You are what your record says you are?

Many folks like to quote Bill Parcels' gem: You are what your record says you are.  It is a simple phrase and one rings true.  However, many question the truth of that statement.  The following is a statistic known as the Pythagorean Expectation for Wins.

[the graphic below is not appearing nicely for everyone: the formula is as follows:
Win = (runs scored)^2 / ((runs scored^2)+(runs allowed)^2)]

\mathrm{Win} = \frac{\text{runs scored}^2}{\text{runs scored}^2 + \text{runs allowed}^2} = \frac{1}{1+(\text{runs allowed}/\text{runs scored})^2}

The idea behind that formula is that runs scored and runs allowed are better indicators of talent than wins.

A few days ago, I put forward data that shows that extra inning winning percentage does not indicate whether a team is good or not.

Below is a simple graph comparing first half record, first half Pythagorean record, and first half 9 inning game record against second half record.



The data set is 2011 AL teams.  Just 14 data points.  What we see here is that all three methods are not particularly great approaches to predicting future success in 2011.  However, the Pythagorean record does tend to reflect second half performance a little better than the other two.

It would probably be a good idea to repeat this for the past ten years and see whether these trends hold true.  At this point, it appears there may be slightly better ways than wins to figure out who you are.

3 comments:

Anonymous said...

Can you label your axes? Not sure what exactly I'm looking at.

Jon Shepherd said...

Later...y-axis is 1st half metric and x-axis is 2nd half wins.

Matt P said...

I did a similar calculation with all the teams solely for win percentage from 2000-2011. Getting the run data would simply take too long.

Two differences: Instead of first half, I did a teams April, May and June record vs their July, August and September. I don't think this matters.

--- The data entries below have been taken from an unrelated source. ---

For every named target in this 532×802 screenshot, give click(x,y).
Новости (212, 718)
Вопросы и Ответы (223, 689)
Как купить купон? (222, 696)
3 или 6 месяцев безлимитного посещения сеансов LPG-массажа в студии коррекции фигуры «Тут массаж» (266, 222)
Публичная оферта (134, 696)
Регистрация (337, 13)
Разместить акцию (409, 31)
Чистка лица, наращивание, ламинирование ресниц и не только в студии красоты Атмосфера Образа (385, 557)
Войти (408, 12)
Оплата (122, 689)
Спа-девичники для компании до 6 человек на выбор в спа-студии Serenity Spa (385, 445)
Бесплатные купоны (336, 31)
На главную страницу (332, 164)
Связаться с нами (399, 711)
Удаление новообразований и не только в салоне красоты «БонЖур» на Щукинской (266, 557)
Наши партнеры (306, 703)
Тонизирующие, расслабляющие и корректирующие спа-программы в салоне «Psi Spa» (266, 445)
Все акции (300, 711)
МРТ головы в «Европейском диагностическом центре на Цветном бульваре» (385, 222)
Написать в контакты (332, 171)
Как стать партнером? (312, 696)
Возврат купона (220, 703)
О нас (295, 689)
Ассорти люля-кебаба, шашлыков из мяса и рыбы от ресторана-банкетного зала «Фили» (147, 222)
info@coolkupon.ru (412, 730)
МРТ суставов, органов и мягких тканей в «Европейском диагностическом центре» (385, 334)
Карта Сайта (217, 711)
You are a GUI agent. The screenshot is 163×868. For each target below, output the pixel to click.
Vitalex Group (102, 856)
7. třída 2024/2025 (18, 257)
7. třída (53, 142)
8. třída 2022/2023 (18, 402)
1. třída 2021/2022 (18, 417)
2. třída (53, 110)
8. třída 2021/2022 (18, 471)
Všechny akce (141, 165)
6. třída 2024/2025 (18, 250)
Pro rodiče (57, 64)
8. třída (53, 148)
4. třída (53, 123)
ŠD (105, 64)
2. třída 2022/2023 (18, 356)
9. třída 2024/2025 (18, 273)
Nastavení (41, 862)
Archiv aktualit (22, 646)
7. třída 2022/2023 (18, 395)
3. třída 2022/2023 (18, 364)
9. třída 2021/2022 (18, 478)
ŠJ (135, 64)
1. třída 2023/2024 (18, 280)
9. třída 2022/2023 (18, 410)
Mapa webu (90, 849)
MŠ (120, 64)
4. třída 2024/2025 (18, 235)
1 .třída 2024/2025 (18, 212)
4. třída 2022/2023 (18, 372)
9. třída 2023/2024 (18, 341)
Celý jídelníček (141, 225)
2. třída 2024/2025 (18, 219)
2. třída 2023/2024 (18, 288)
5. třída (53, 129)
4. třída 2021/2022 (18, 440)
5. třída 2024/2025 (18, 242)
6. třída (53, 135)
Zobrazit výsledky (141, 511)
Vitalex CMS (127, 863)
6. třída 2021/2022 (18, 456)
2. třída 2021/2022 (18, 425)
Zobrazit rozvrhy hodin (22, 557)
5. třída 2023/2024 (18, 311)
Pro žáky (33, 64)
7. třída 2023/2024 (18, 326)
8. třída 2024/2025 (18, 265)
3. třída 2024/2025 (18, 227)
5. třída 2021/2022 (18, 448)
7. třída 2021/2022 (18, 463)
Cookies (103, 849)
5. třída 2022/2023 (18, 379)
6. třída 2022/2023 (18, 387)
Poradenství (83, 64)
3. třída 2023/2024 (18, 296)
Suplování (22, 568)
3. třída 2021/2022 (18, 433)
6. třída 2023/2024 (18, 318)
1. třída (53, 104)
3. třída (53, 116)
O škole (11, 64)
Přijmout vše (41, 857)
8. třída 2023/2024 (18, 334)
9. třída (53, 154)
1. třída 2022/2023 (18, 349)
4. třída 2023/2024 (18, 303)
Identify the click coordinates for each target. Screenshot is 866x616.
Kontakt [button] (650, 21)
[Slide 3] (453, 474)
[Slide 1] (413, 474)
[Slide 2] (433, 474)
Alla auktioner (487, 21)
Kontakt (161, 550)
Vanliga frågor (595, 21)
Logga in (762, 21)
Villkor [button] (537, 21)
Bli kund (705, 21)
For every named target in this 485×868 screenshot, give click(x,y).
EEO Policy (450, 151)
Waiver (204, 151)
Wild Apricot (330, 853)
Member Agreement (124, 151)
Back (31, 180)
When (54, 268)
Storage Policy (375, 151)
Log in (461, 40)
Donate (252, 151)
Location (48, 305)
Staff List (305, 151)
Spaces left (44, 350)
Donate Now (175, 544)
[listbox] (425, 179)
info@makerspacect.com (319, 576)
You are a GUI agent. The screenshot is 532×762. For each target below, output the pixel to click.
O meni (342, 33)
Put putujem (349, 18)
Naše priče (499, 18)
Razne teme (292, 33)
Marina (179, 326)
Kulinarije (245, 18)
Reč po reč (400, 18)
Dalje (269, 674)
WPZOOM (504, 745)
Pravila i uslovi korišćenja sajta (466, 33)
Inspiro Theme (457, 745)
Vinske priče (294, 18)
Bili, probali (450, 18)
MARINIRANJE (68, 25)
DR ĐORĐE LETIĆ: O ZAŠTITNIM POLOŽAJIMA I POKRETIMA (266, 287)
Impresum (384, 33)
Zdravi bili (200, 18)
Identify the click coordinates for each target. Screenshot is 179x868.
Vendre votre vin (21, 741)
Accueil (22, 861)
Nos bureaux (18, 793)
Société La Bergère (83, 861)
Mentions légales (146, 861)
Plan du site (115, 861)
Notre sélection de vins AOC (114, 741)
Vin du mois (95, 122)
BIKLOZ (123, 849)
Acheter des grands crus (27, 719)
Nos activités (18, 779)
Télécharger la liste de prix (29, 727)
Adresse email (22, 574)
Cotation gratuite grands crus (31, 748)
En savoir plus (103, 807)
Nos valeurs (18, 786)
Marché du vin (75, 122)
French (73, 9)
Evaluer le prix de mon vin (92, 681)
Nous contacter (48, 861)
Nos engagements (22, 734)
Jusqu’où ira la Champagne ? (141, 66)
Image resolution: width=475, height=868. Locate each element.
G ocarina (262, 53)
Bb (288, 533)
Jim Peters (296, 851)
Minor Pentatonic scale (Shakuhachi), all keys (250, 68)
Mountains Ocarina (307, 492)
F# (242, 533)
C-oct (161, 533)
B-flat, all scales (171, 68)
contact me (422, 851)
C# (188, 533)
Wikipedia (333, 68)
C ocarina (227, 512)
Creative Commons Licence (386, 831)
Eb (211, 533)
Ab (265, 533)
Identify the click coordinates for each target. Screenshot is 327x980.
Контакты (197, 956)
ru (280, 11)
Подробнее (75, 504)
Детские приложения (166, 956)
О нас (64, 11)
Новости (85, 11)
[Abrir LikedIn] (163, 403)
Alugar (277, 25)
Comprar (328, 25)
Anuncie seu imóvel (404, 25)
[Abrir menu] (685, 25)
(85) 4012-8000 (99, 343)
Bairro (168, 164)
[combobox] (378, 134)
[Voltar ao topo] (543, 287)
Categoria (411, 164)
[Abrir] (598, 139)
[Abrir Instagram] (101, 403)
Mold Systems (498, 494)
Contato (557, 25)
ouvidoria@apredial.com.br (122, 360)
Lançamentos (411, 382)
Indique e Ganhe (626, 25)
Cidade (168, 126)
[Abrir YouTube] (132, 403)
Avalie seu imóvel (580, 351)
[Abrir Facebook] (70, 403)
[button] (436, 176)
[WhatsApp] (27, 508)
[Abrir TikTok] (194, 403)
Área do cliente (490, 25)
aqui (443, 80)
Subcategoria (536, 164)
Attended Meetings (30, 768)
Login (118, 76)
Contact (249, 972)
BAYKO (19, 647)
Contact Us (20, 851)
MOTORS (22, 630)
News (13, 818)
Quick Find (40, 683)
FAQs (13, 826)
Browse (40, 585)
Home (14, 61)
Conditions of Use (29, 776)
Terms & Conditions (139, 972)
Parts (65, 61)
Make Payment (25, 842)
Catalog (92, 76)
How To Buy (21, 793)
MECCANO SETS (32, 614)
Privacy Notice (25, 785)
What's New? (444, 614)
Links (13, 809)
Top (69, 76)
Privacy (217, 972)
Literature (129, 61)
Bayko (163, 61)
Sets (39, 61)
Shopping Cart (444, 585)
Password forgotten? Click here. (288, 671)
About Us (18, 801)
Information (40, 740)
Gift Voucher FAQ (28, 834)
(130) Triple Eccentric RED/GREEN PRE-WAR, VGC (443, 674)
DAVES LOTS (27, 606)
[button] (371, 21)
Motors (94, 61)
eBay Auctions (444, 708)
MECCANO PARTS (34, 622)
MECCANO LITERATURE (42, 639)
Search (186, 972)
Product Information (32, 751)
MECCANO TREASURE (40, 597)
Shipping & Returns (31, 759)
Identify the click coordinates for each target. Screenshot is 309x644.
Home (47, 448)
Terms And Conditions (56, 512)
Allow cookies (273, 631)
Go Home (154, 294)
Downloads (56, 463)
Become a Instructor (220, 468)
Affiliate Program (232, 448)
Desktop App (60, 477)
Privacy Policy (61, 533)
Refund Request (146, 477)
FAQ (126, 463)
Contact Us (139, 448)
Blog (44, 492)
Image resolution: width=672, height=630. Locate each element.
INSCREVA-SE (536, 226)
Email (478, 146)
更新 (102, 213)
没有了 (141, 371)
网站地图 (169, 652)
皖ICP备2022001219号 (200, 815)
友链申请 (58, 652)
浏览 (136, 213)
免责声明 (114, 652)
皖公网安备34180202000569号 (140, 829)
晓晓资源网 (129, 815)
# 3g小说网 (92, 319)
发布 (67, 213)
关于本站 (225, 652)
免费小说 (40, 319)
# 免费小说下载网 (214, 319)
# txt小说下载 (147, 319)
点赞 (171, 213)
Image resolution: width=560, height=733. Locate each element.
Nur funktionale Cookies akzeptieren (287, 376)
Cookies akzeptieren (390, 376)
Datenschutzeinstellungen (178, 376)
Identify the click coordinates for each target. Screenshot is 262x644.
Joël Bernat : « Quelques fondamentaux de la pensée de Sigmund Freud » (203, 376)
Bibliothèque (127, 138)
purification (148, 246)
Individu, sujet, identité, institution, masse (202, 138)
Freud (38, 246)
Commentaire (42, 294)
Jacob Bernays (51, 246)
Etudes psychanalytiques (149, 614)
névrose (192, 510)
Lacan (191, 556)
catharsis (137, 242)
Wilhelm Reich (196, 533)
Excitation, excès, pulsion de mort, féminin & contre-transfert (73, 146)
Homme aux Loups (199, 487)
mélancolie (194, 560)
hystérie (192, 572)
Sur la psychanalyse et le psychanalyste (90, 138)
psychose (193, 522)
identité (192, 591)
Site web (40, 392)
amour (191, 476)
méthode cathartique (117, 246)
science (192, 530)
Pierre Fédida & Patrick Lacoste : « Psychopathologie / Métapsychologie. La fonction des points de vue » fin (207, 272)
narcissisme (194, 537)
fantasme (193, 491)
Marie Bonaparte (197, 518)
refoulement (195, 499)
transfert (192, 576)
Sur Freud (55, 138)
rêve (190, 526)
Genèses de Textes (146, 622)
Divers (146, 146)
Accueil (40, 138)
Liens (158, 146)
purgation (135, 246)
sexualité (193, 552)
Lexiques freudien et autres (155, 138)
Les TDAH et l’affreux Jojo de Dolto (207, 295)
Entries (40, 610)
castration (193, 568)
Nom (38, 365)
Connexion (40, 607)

I didn't get the number of games played per month so I have to assume each month has about the same number of games. This isn't ideal but probably won't matter.

I got an r^2 of .2311 for win percentage which means that the correlation (r) is .48075.

I also did a comparison of a team's record from the start of the season to July and the record in August and Sept.

I got an r^2 of .2727 and an r of .5224.

On the positive side, the correlation between a seasons record and their record at this point was .912 (r^2 of .83). That means that the wins the Os have should be considered in the book at this point.